So in that whole Bristol melting pot, you’d have say Grant from Massive Attack, and Miles from the Wild Bunch, the old Massive Attack crews, and people from Portishead, they’d be coming to Pop Group gigs, we were the only band out of Bristol. Before us there was only a band in the ‘50s called Johnny Carr and the Cadillacs. There were no bands out of Bristol inbetween, so for our kind of youth clubbing gang to break out, and have a go, and get to London, then other people saw and said “Oh, WE can have a go at doing it.” Otherwise we’d all be working in factories. That’s an interesting thing about punk, the only thing similar was the very early Merseybeat, and the American garage sound, which gave a lot of kids the chance at starting bands.

It’s difficult for me to look back on it, I personally don’t feel very different in my brain than when I was fourteen, I don’t really analyze myself, I feel like exactly the same person. In a band or not in a band, I’m with all the same mates. I take it all with a pinch of salt, since the music business is a cesspool, and a breeding ground for people with really serious ego problems who really should be taken up against a wall and shot!

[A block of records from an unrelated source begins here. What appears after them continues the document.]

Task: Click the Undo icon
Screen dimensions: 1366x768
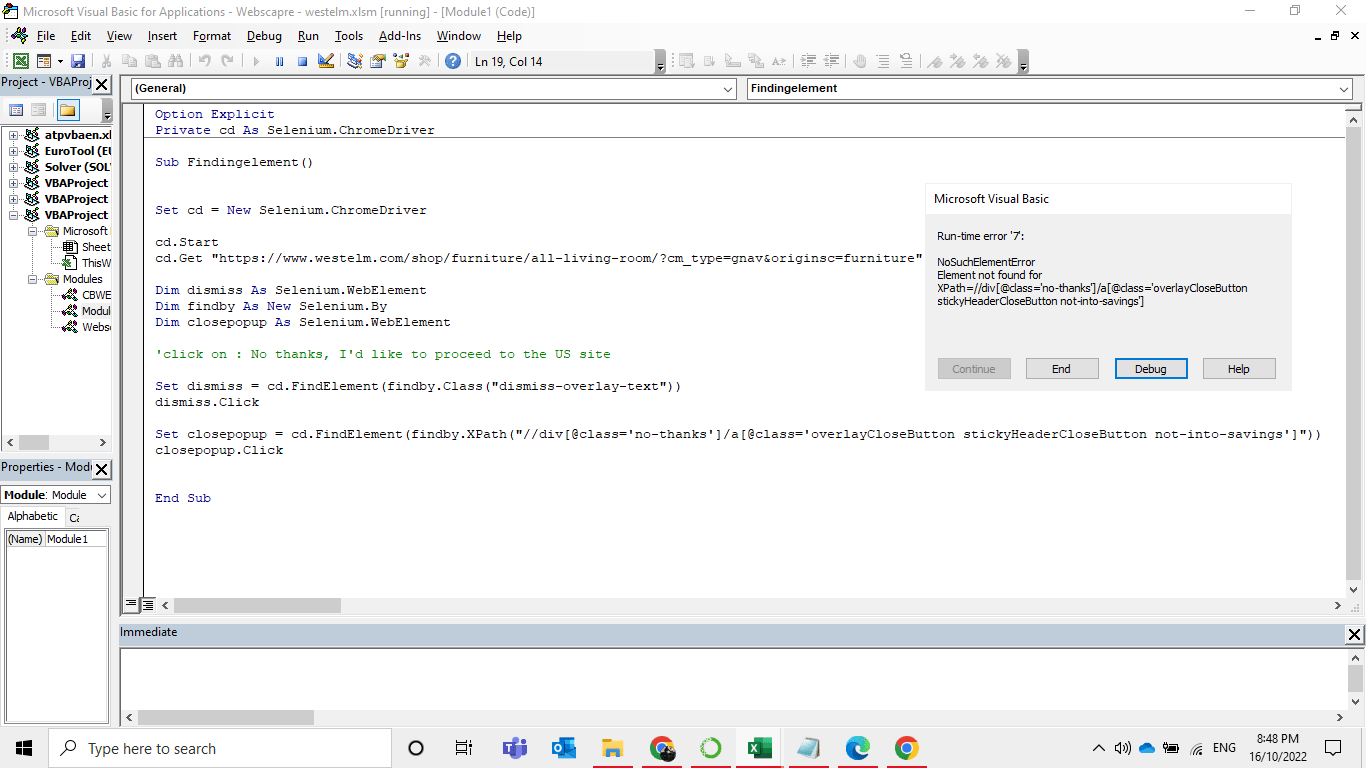Action: click(205, 60)
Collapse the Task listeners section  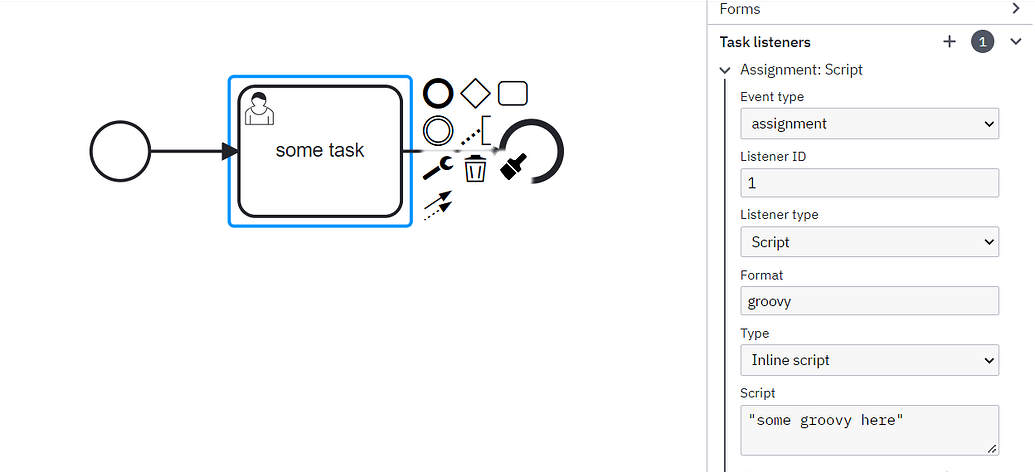coord(1016,42)
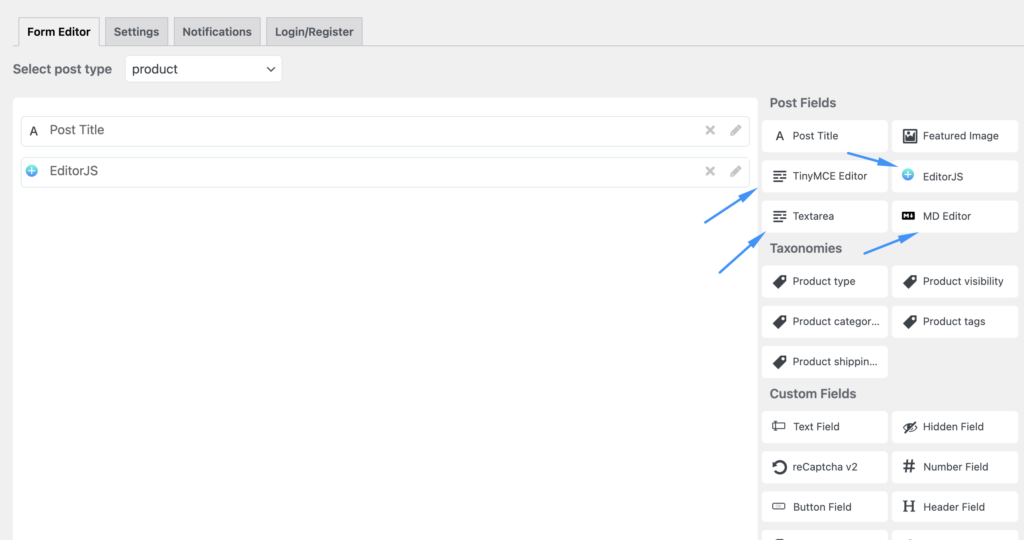
Task: Insert the Textarea post field
Action: [x=824, y=216]
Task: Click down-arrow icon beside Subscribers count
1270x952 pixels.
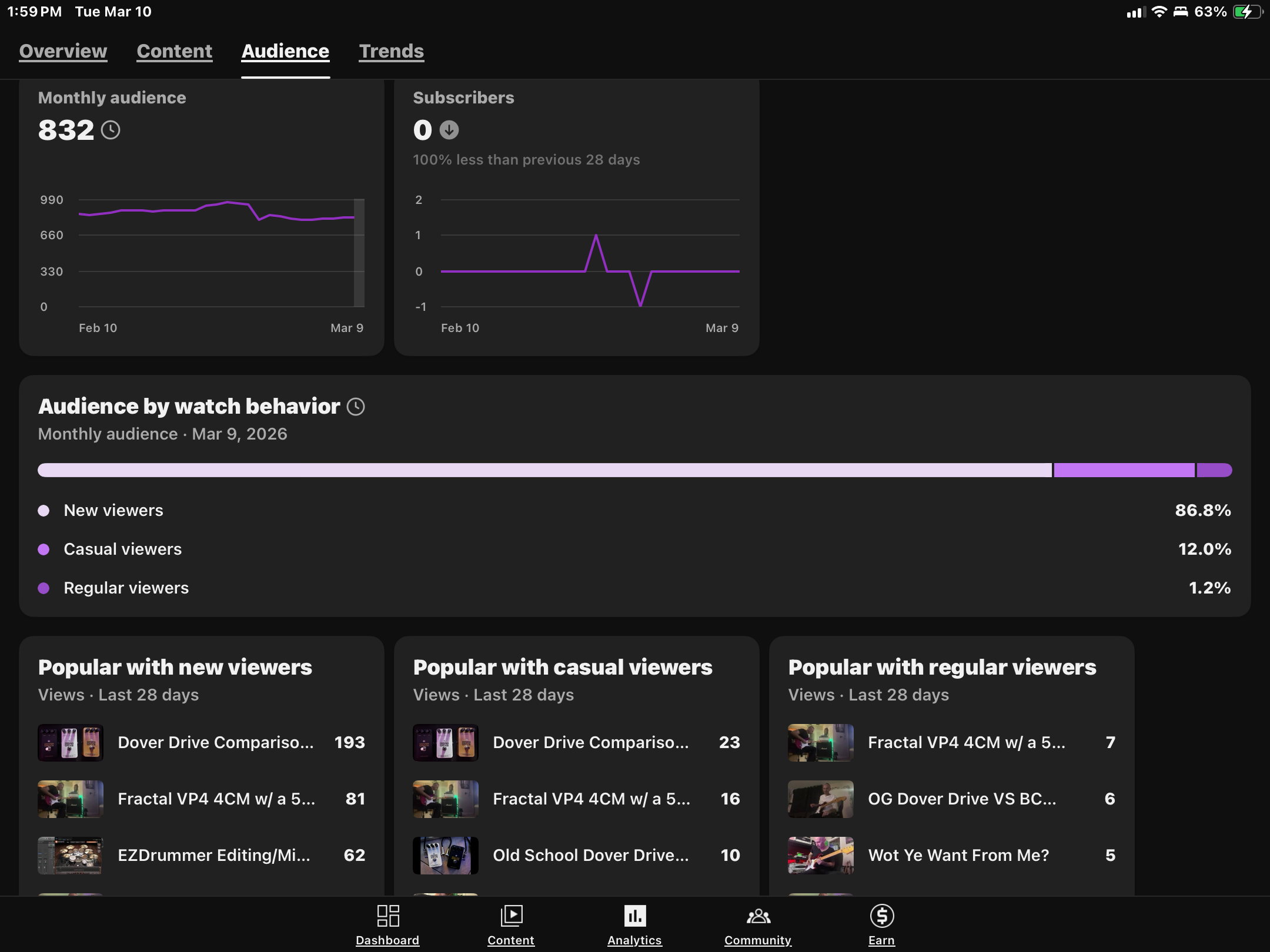Action: (x=449, y=130)
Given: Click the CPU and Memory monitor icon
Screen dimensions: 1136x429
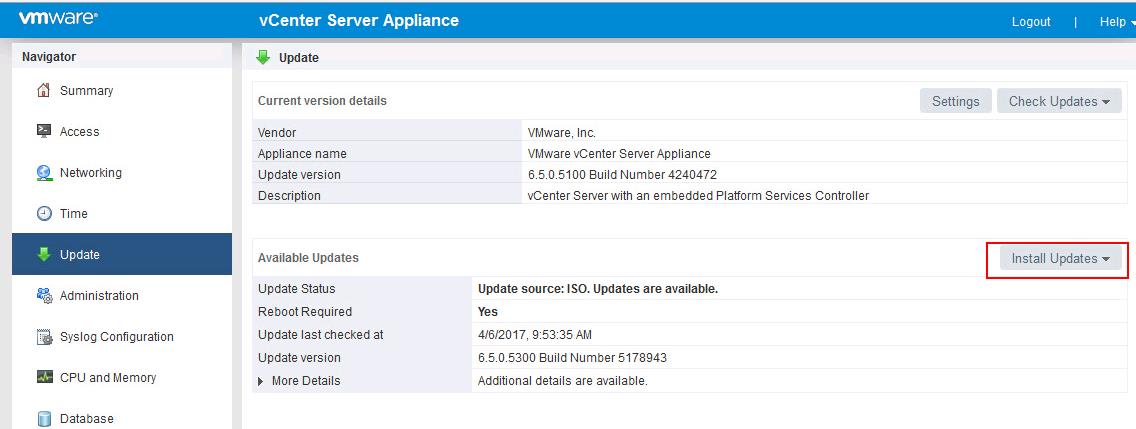Looking at the screenshot, I should (x=44, y=378).
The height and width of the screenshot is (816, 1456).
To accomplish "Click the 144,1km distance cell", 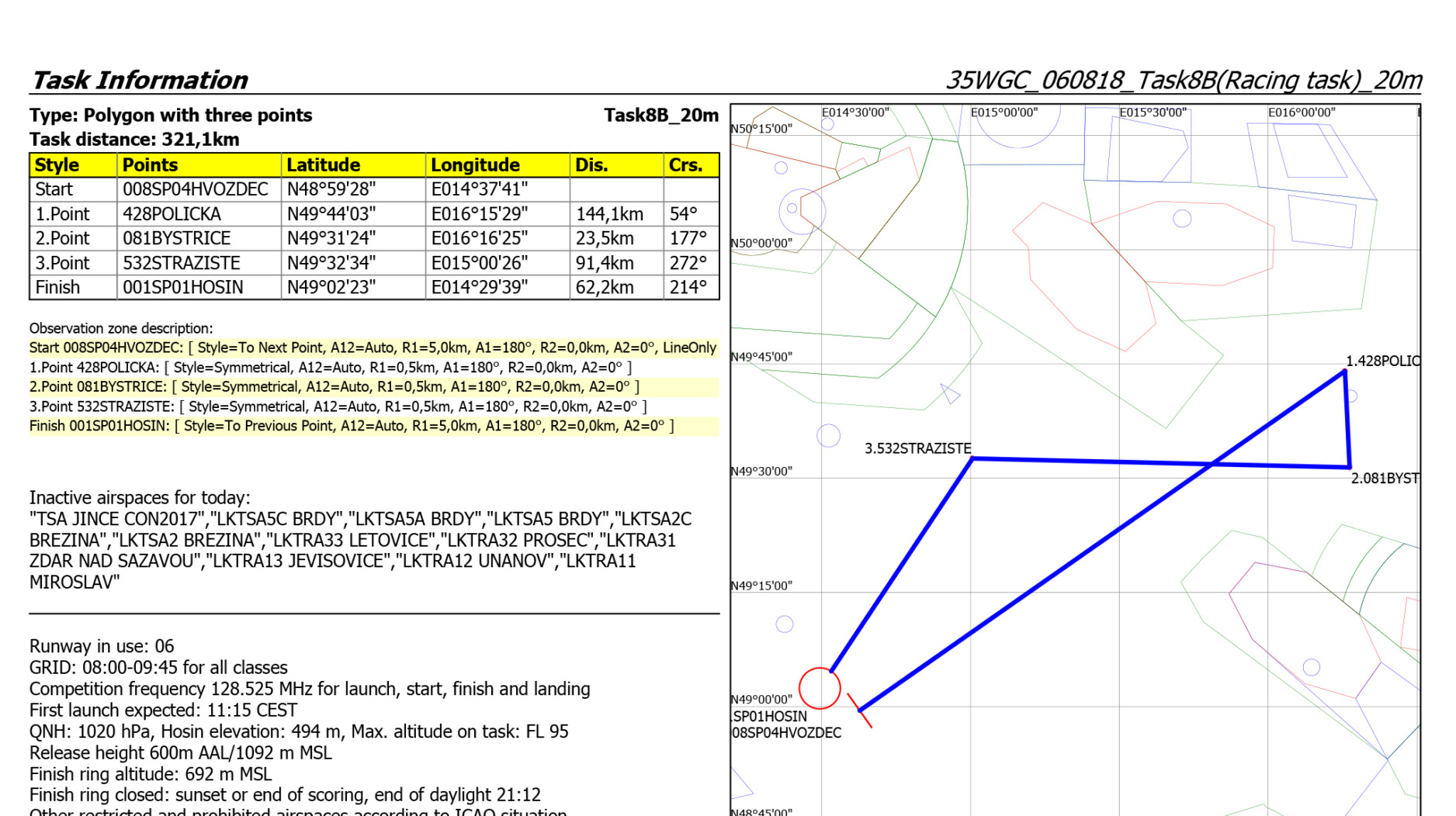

I keep my distance…I’ve always tried to be completely and utterly as independent as I possibly could, because anytime you get any kind of capital from anywhere, capital comes with control and censorship. And you end up, these days, as kind of digital slaves. I mean, I think the whole world’s enslaved anyway, but in order to be able to say what you want—we learnt that with Rough Trade in the beginning, we kind of really worked at the beginning of the independent record scene, so I’ve got a lot of respect for people like Ian MacKaye and Mike Watt—but we really have to kind of do our own thing and keep it as clean as we possibly can from our side, in order to be able to say what we want to say. I’m quite pleased at the moment. I think the Swans have done a lot of work to rebuild a lot of these independent tentacles, and there’s cool people, cool festivals, and cool kinds of sites like you guys. There’s cool people big and small, and what I’m finding at the moment is that there are kind of Pop Group secret agents out there, like sleeper cells, way up in Japanese media, the guy who does The Simpsons, Conan O’Brien, blah blah blah blah blah. And as soon as they’re seeing we’re active, they kind of open the secret back door, so if we can keep it tight and make cool stuff, we’ve got a chance at that old Situationist idea, being the explosion at the heart of the commodity. We always wanted to be a pop group!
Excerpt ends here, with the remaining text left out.